### EXERCISE
Within the records below, find each line with the word "dropdown" and copy it out.

### RECORD EXCERPTS
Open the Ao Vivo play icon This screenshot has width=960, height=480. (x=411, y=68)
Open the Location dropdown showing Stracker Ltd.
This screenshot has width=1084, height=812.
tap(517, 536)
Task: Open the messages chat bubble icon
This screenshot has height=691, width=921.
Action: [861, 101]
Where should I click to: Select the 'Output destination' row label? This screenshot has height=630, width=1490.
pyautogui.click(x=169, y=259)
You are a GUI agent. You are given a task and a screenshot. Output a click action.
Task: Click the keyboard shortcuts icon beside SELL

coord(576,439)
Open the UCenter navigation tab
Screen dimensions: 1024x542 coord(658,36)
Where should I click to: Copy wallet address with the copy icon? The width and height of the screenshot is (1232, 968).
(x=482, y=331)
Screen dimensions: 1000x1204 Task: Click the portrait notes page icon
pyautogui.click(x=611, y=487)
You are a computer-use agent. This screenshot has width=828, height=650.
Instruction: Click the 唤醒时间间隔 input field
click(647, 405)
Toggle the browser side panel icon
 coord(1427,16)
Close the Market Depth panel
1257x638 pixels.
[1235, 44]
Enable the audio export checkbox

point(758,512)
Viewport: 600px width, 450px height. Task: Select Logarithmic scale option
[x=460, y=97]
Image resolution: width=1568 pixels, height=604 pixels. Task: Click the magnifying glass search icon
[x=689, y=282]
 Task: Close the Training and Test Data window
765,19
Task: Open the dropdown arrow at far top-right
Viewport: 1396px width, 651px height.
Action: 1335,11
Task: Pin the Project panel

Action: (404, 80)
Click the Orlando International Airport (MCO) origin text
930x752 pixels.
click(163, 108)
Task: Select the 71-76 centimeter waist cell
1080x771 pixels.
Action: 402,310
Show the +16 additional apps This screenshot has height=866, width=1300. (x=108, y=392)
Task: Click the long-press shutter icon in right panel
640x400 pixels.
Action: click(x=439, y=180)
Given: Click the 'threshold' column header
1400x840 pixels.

### EXERCISE SOLUTION
Open the Location dropdown showing Stracker Ltd.
Task: Open the dropdown arrow at far top-right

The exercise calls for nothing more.